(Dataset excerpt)
────────────────

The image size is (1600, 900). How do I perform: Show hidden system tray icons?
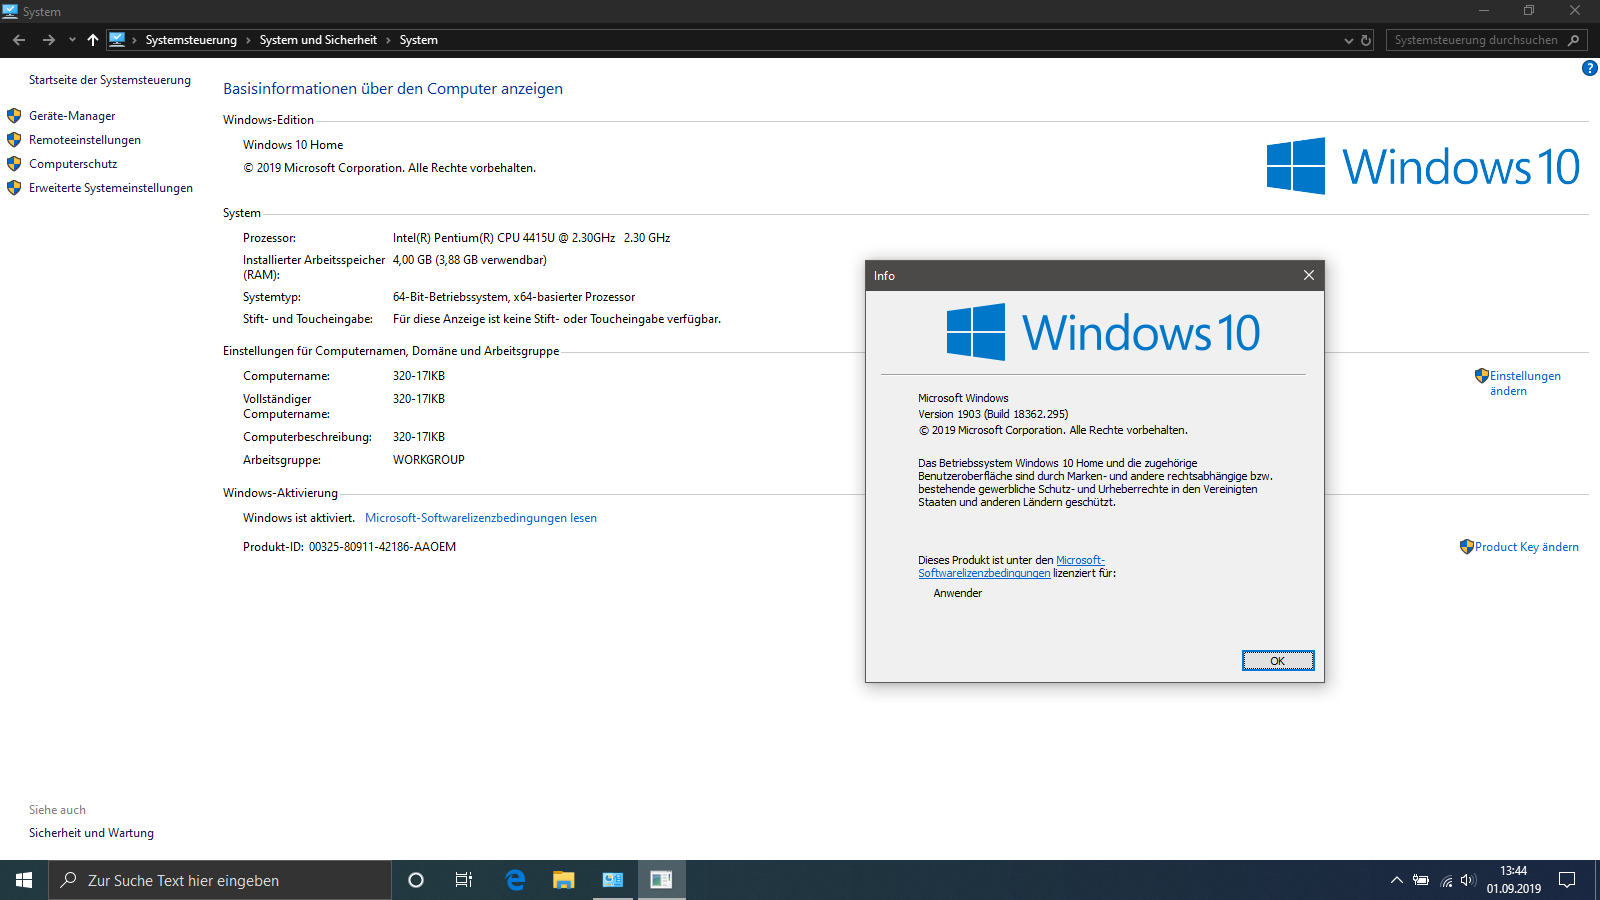pos(1396,880)
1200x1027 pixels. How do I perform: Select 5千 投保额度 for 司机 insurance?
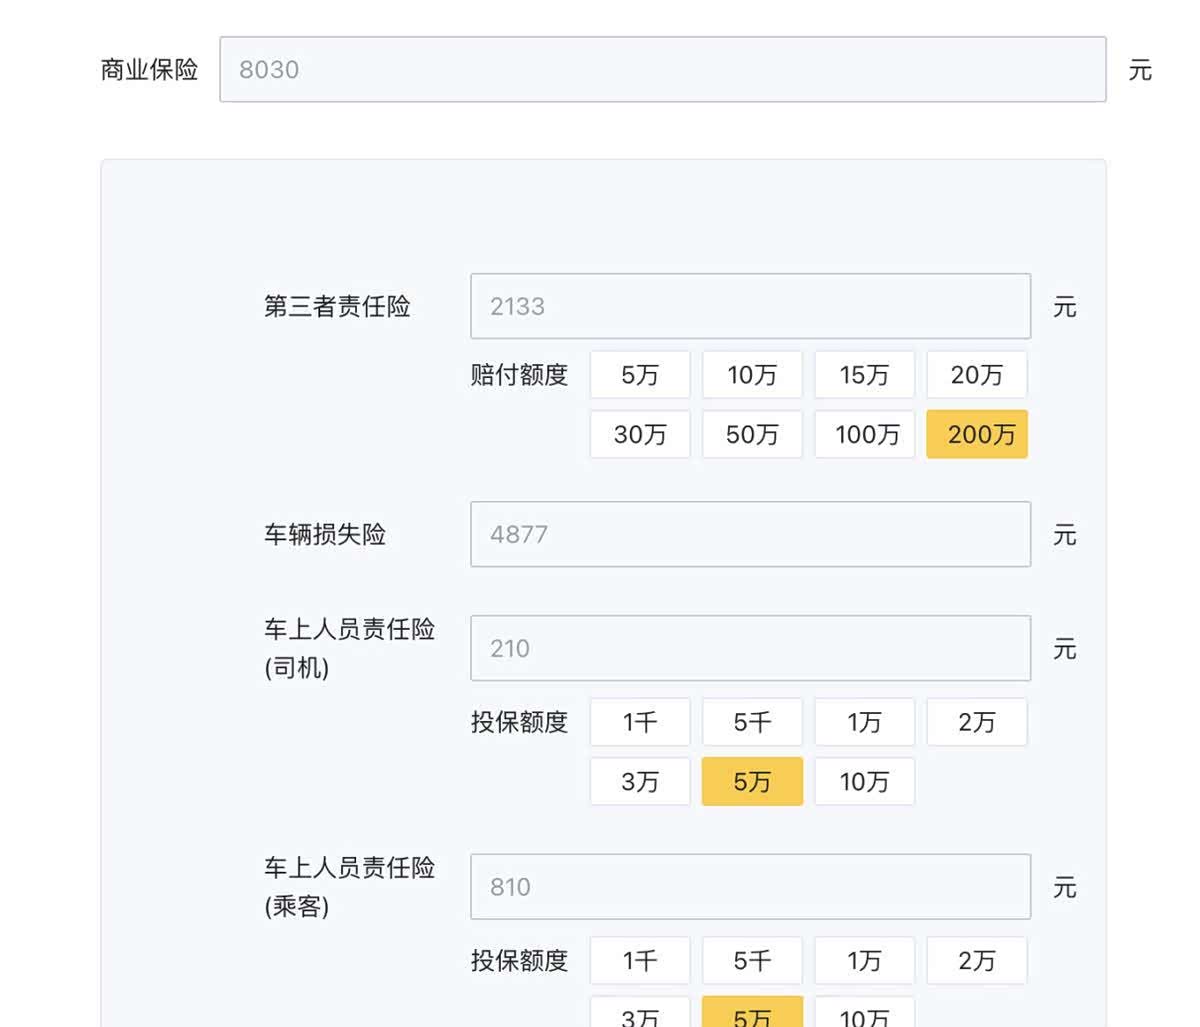[752, 722]
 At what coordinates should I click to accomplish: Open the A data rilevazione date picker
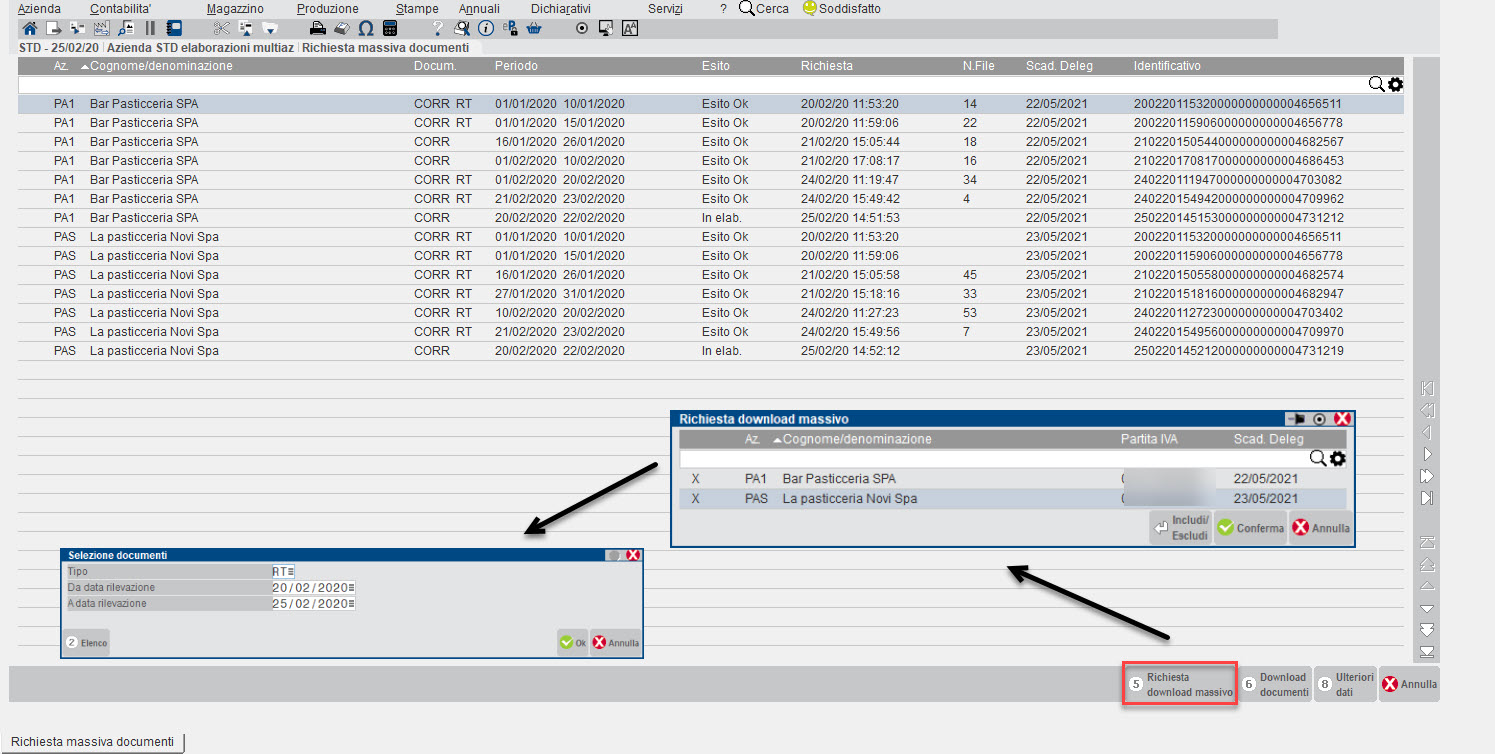(x=351, y=604)
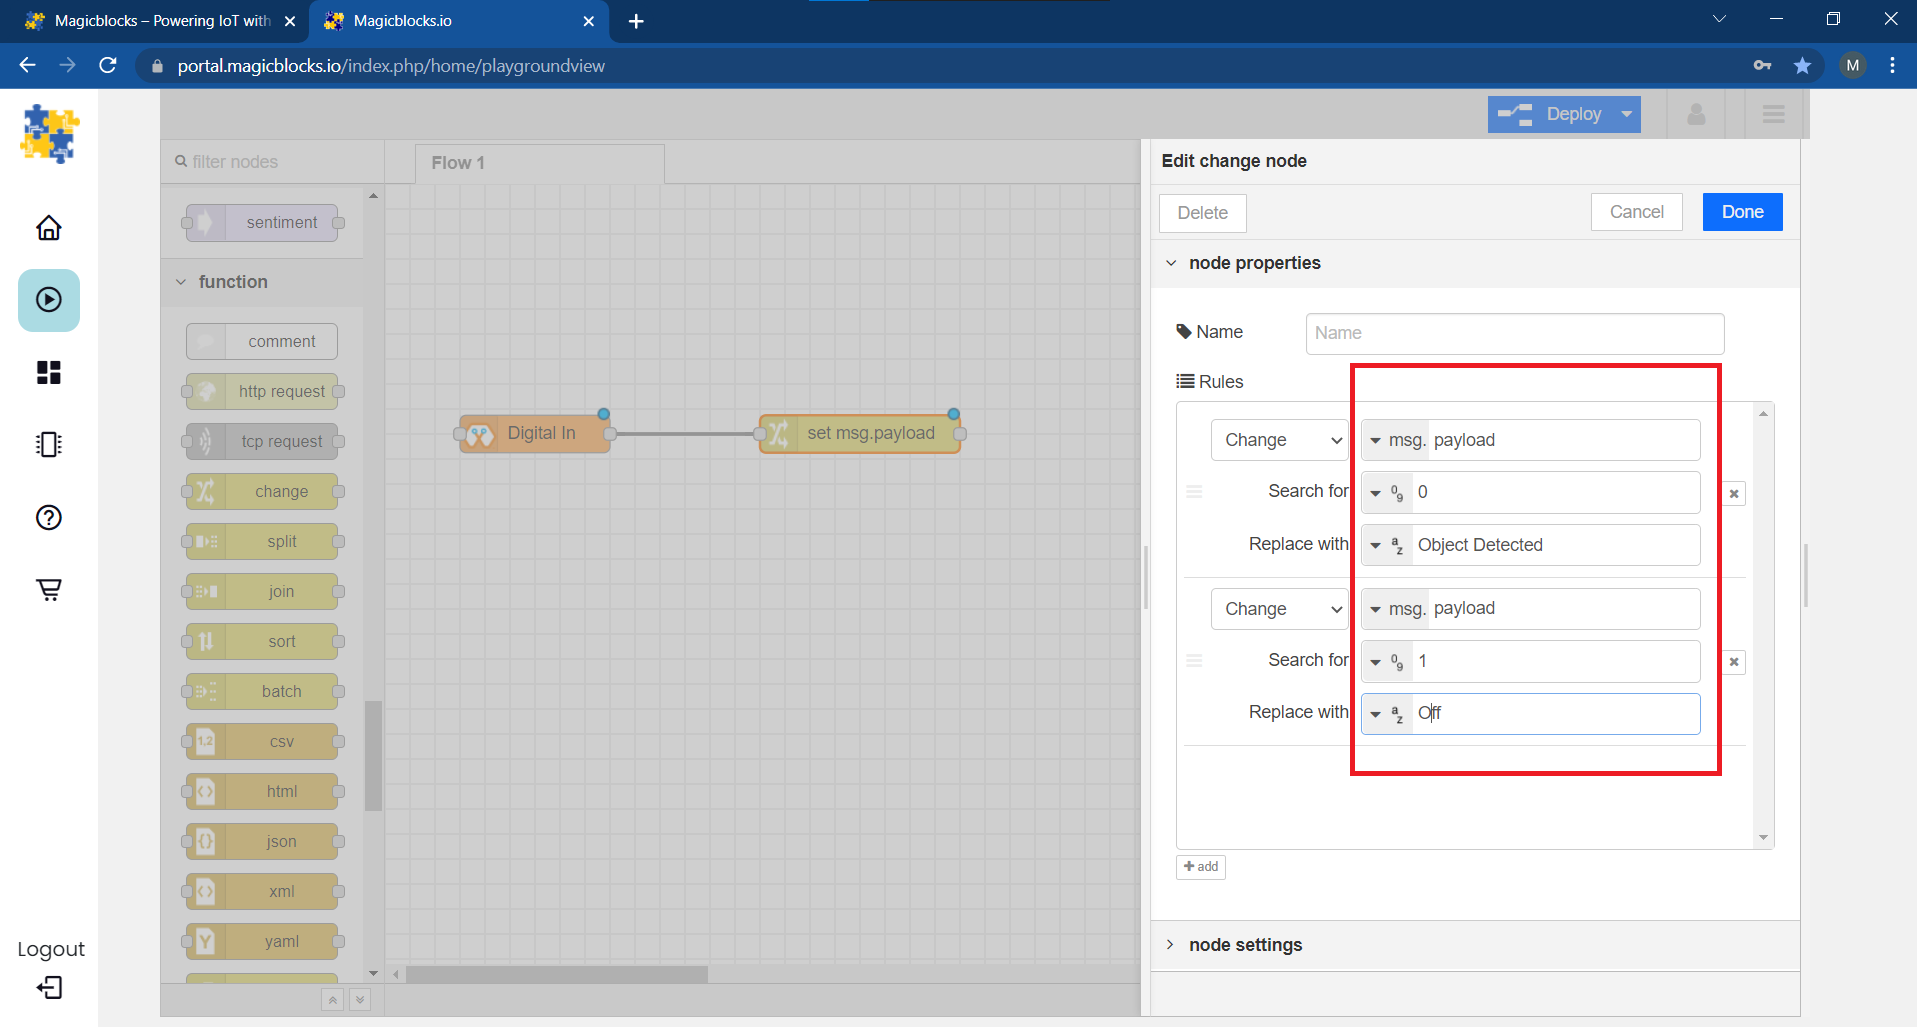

────────────────

= Goal of the exercise =
Please rewrite the data above with "How do I perform" changed to "How can I carry out" everywhere and nothing else altered. Leave out the pictures.

= Worked answer =
The image size is (1600, 900). How can I carry out: Show hidden system tray icons?
pos(1396,880)
1200x1027 pixels. How can I carry out: Select 5千 投保额度 for 司机 insurance?
[752, 722]
 At what coordinates should I click to accomplish: Open the A data rilevazione date picker
(x=351, y=604)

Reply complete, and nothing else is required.